Decreto Regulamentar Regional n.º 3/99/A
Decreto Regulamentar Regional n.º 3/99/A
Estatutos da Lotaçor - Serviço Açoriano de Lotas, E. P.
As atribuições que, nos Açores, vinham sendo exercidas pela administração central, através do Serviço de Lotas e Vendagem, foram transferidas para os órgãos de governo próprio da Região, nos termos do Decreto-Lei n.º 435/79, de 6 de Novembro.

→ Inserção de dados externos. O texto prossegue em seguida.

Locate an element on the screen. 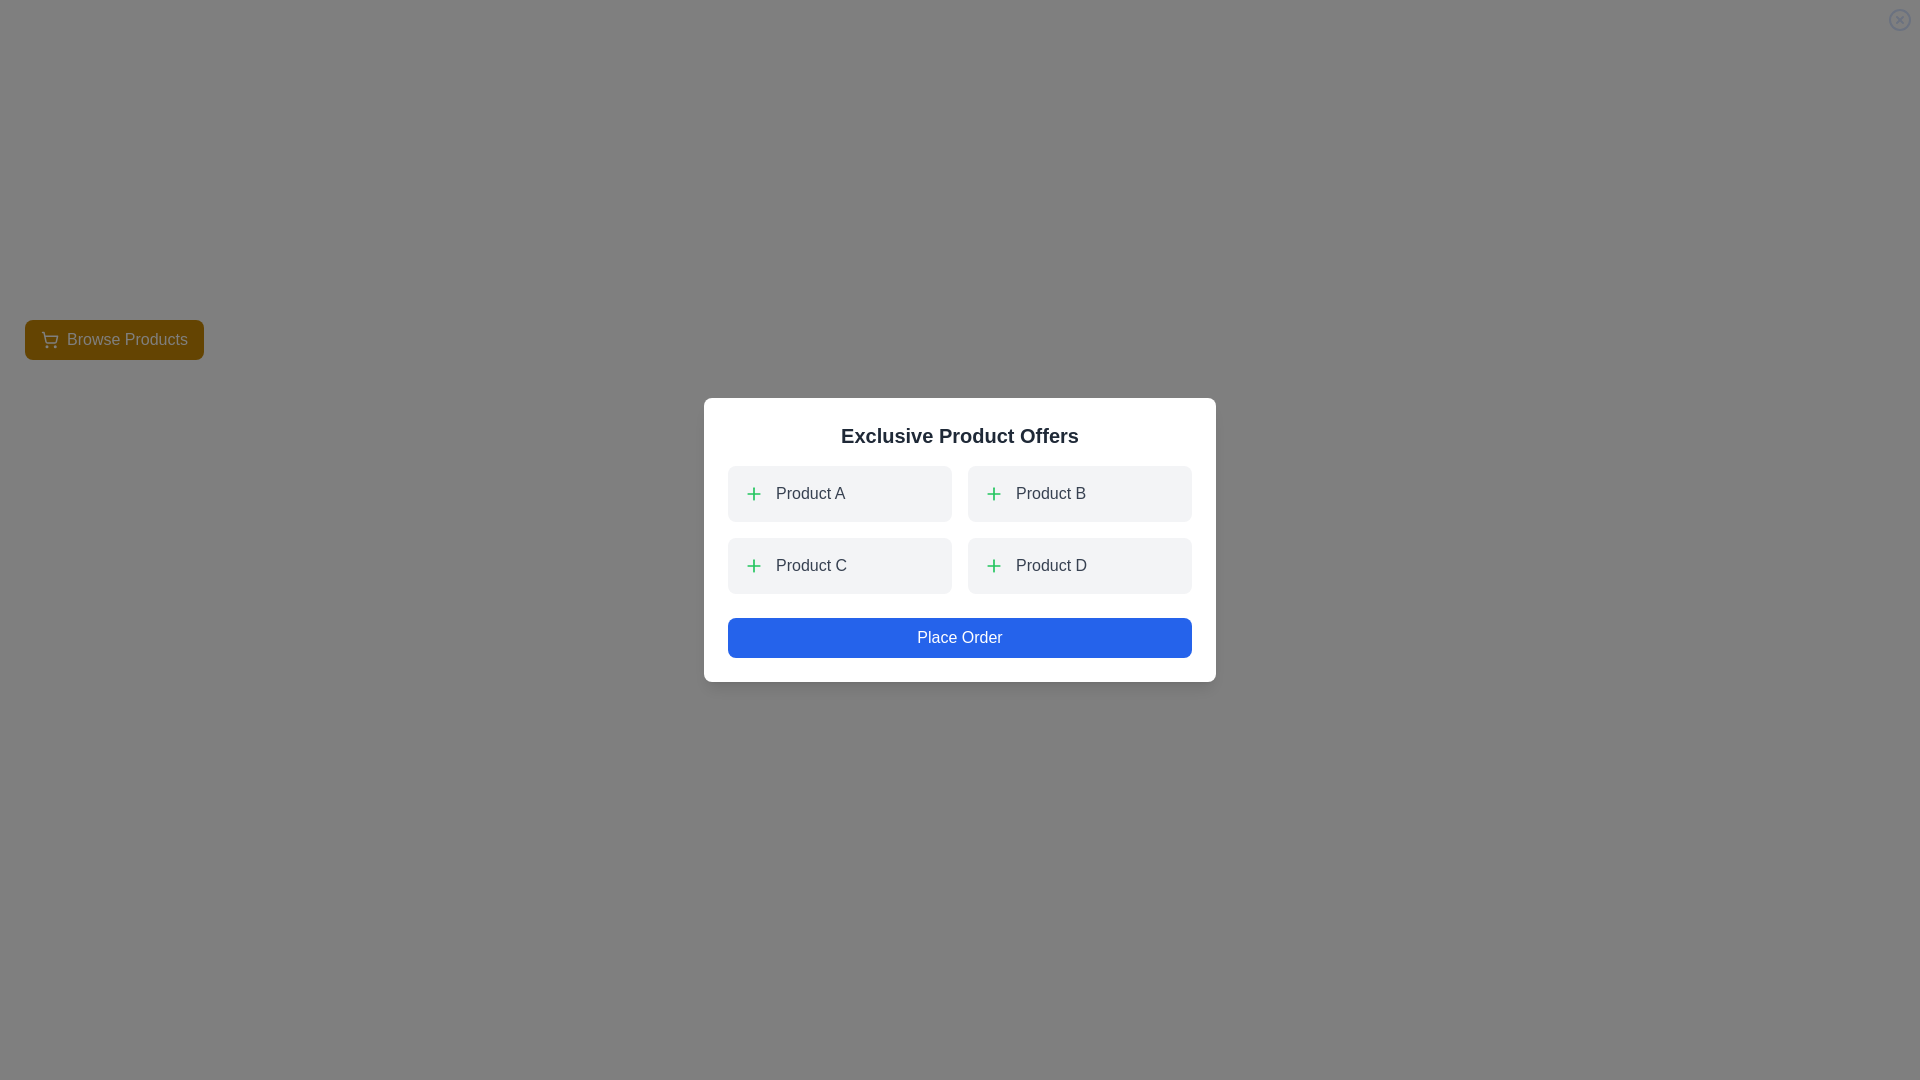  the text label identifying 'Product B' located in the upper-right area of the 'Exclusive Product Offers' dialog box, which is part of a horizontally aligned group next to a green-colored plus icon is located at coordinates (1050, 493).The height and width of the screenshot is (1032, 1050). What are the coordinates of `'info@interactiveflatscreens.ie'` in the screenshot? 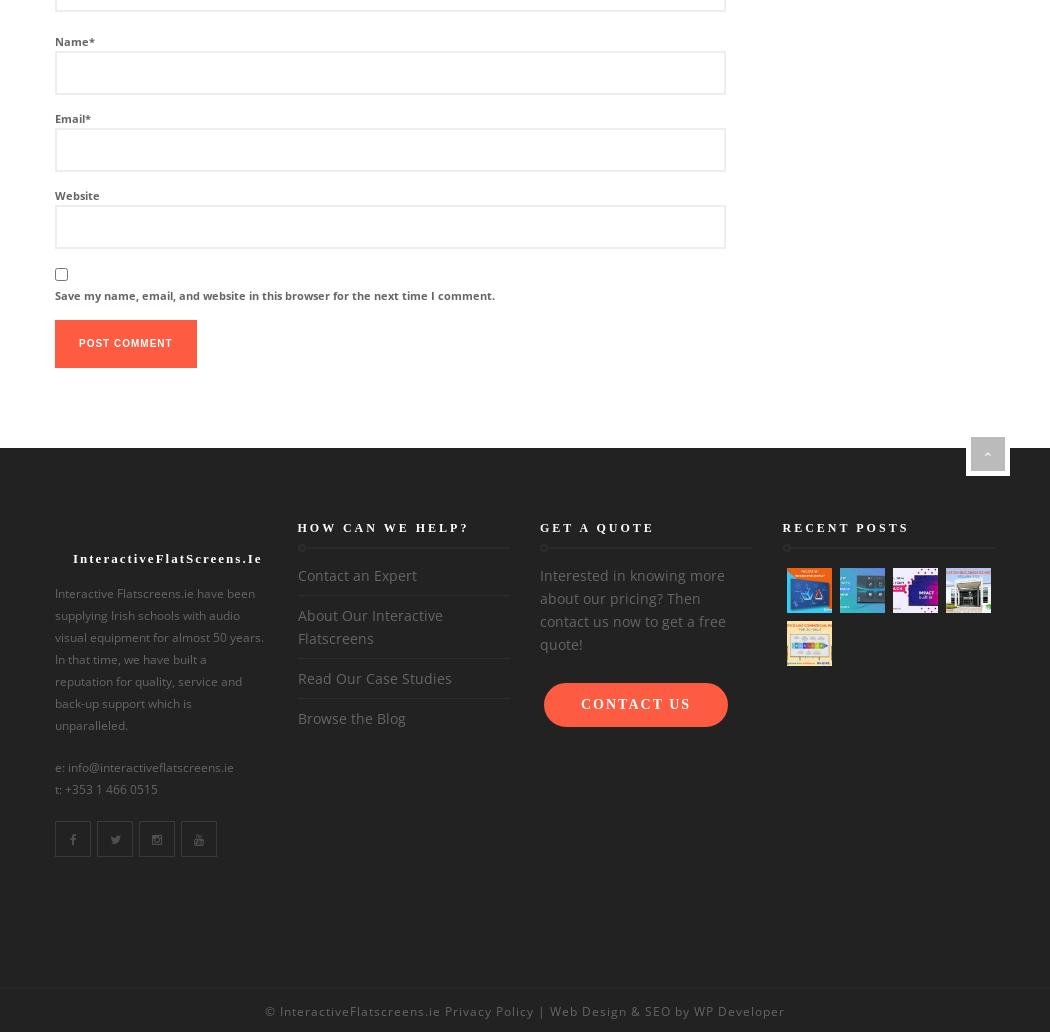 It's located at (150, 766).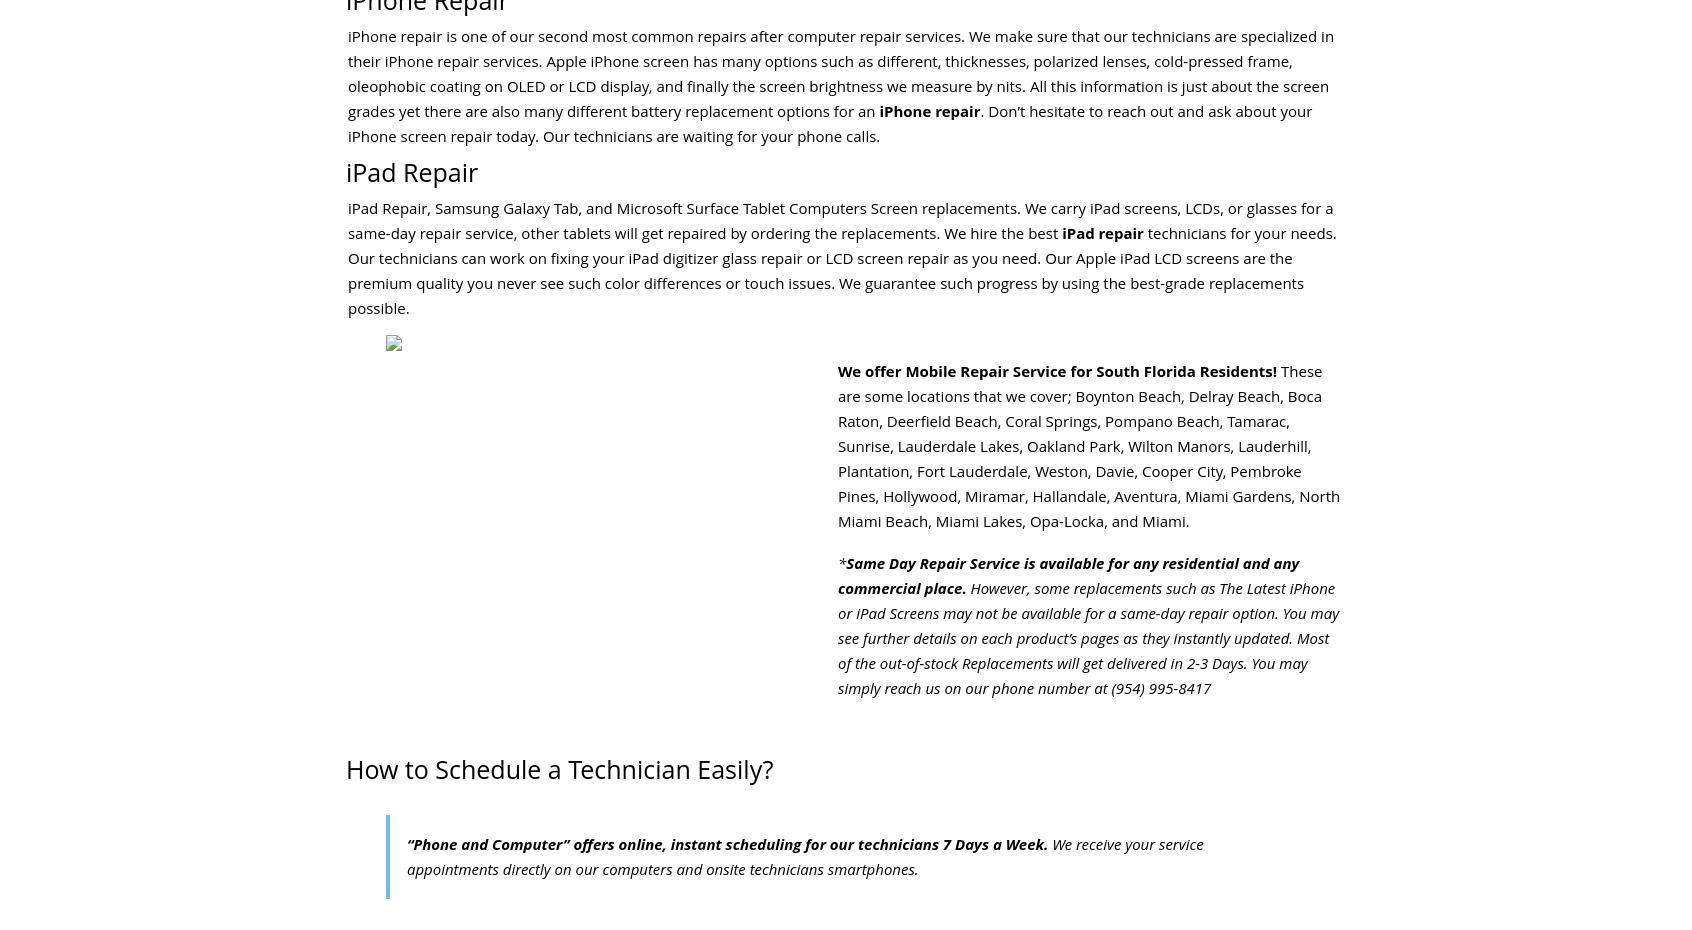  Describe the element at coordinates (406, 856) in the screenshot. I see `'We receive your service appointments directly on our computers and onsite technicians smartphones.'` at that location. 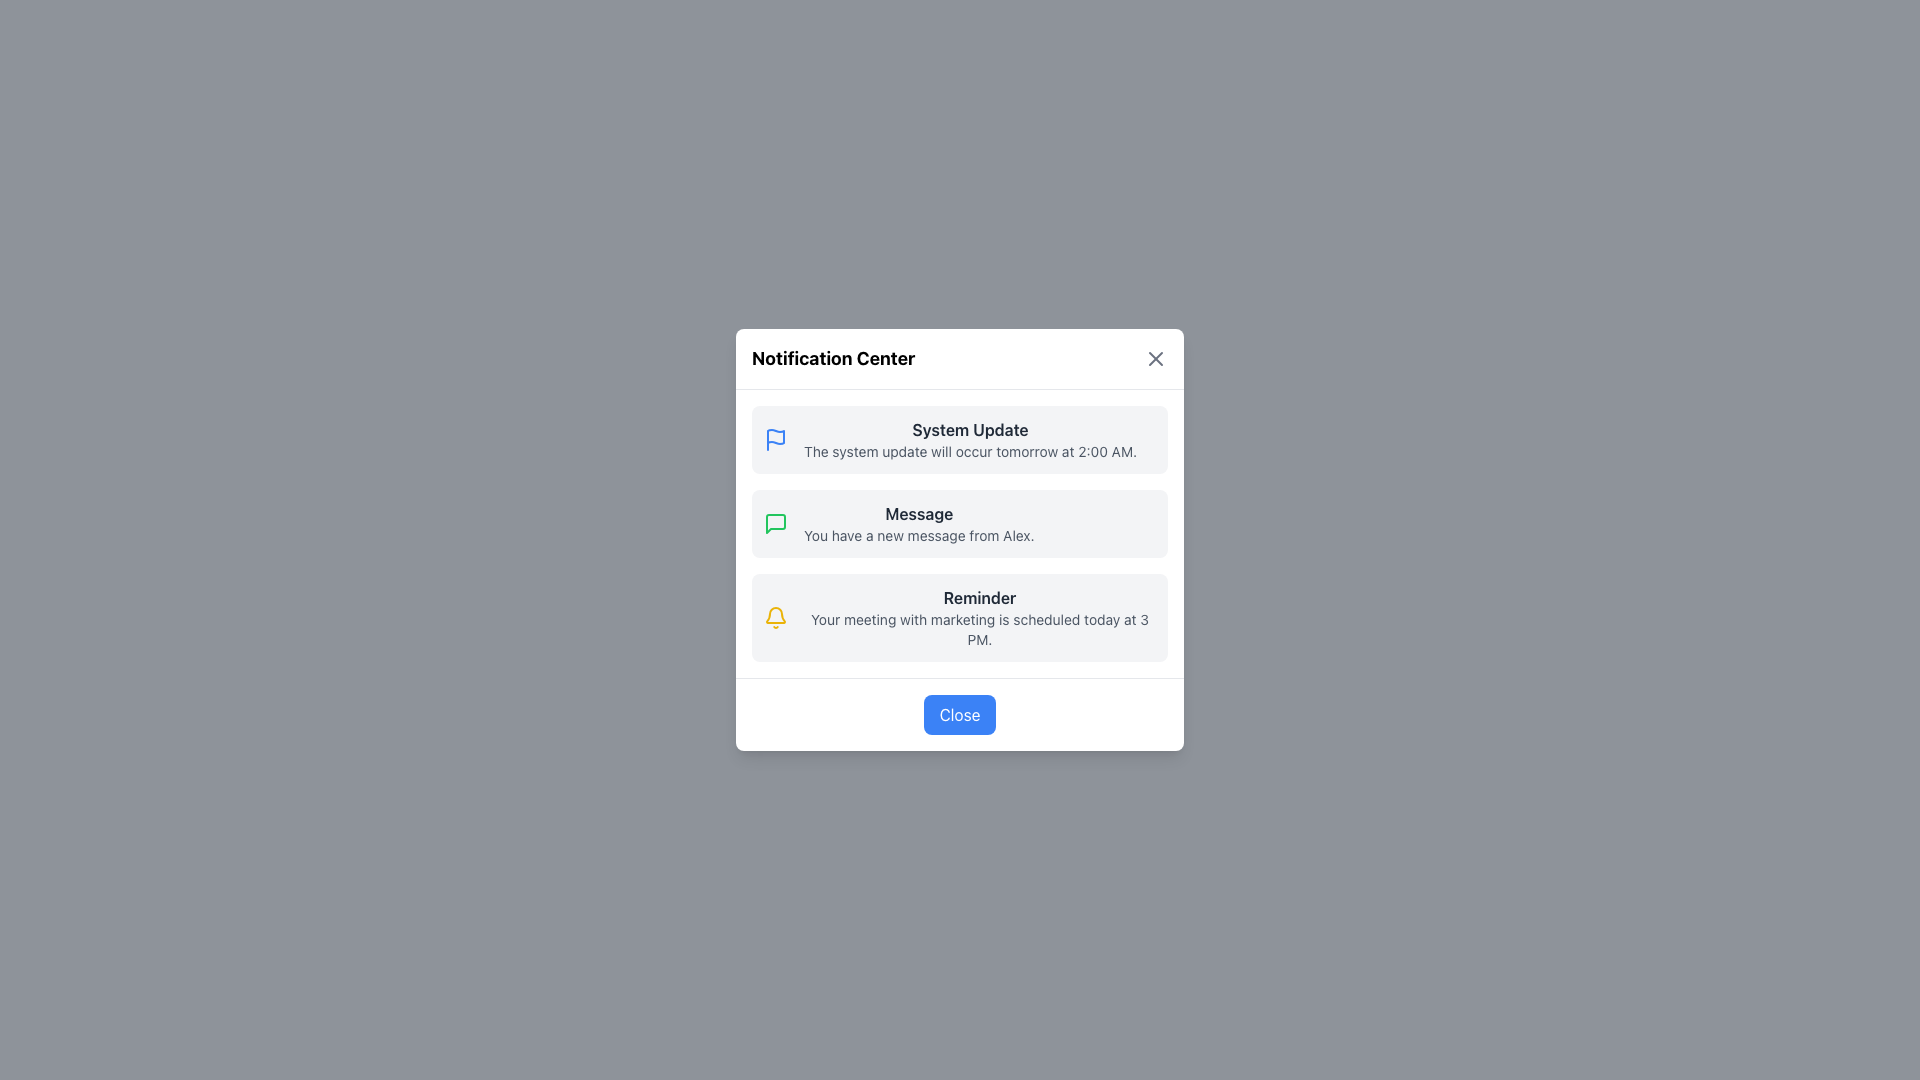 I want to click on the small square button with a prominent 'X' icon located in the top-right corner of the 'Notification Center' modal, so click(x=1156, y=357).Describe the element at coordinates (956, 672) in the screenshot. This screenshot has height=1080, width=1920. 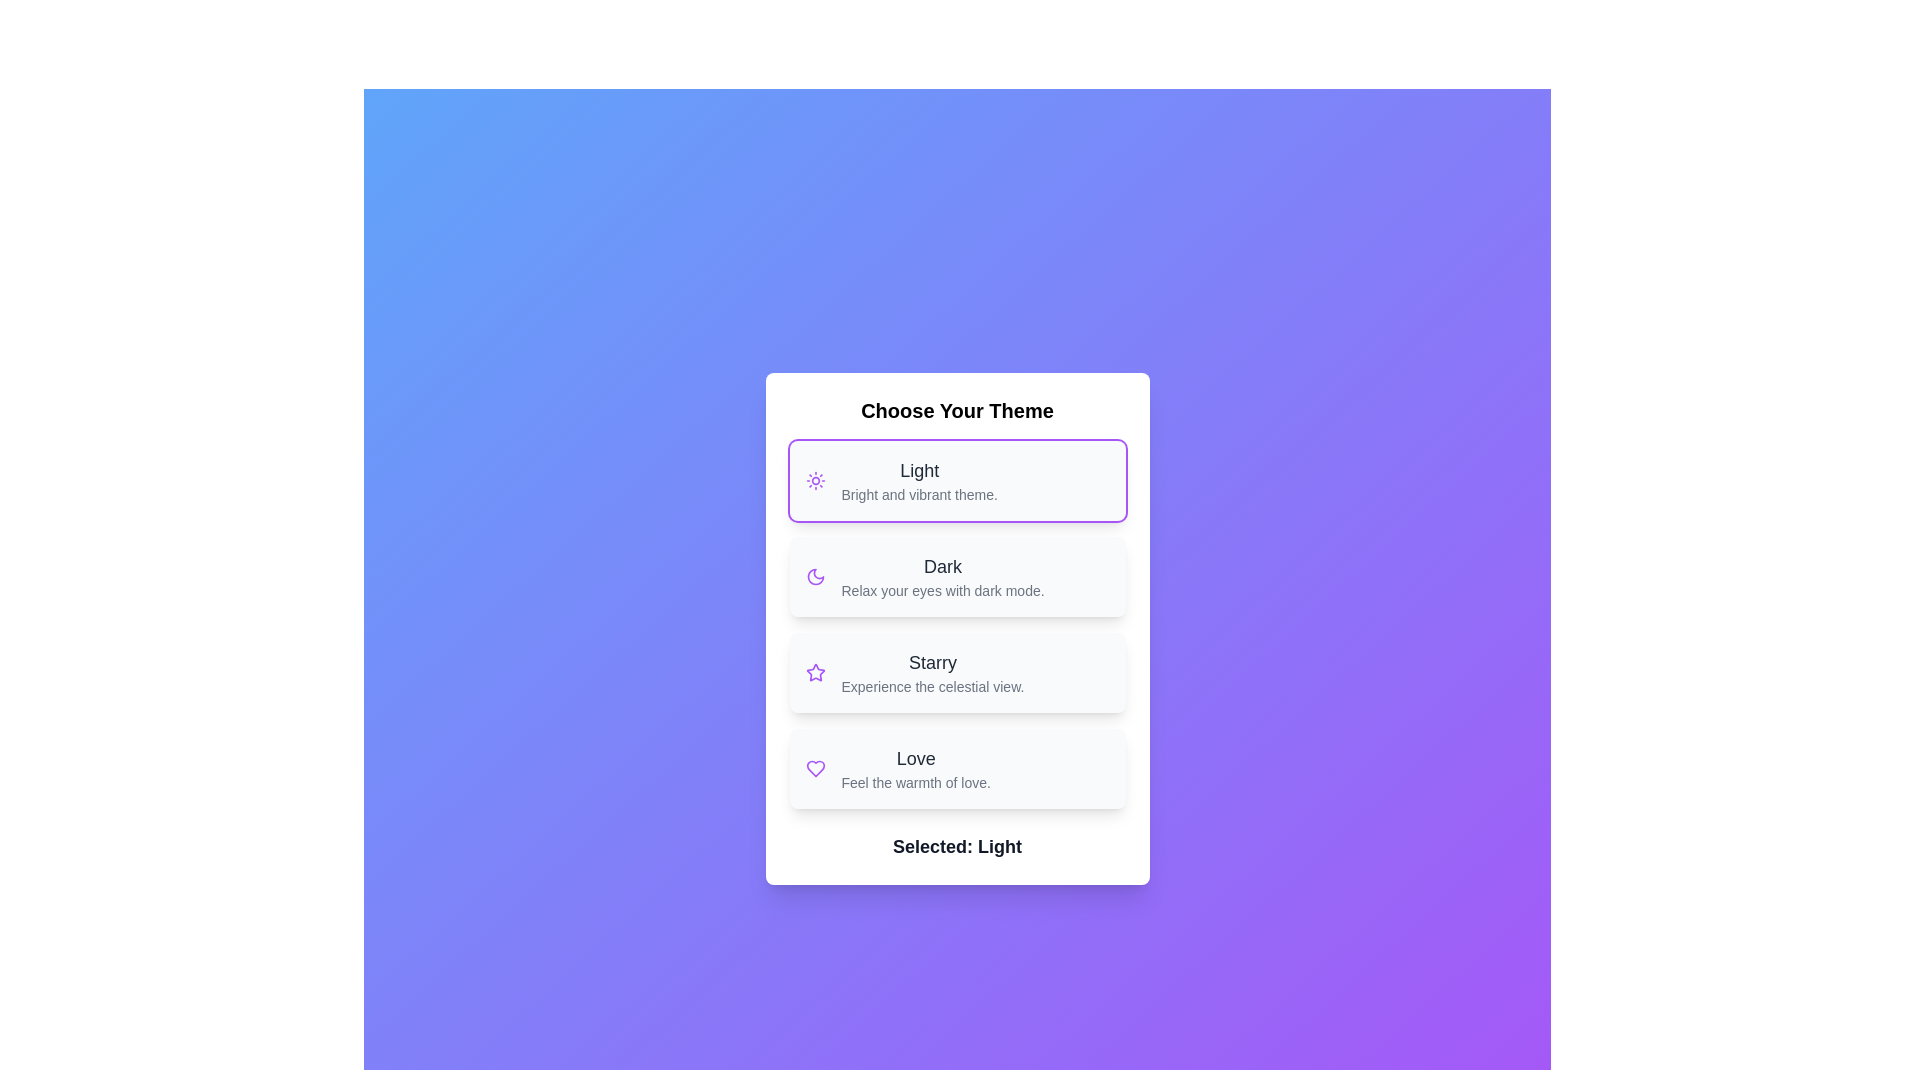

Consequentemente, pelo Decreto Regional n.º 10/81/A, de 8 de Julho, foi criada uma empresa pública regional, denominada Serviço Açoriano de Lotas, E. P., e abreviadamente designada por Lotaçor, a qual assumiu no seu objecto o desempenho daquelas atribuições no território da Região Autónoma dos Açores.
Os Estatutos da Lotaçor, aprovados pelo Decreto Regulamentar Regional n.º 50/81/A, de 30 de Novembro, foram elaborados no quadro do regime jurídico das empresas públicas, constante do Decreto-Lei n.º 260/76, de 8 de Abril, com as alterações que lhe foram introduzidas pelos Decretos-Leis n.os 353-A/77, de 29 de Agosto, 25/79, de 19 de Fevereiro, 224/79, de 19 de Julho, 519-S/79, de 28 de Dezembro, e 271/80, de 9 de Agosto.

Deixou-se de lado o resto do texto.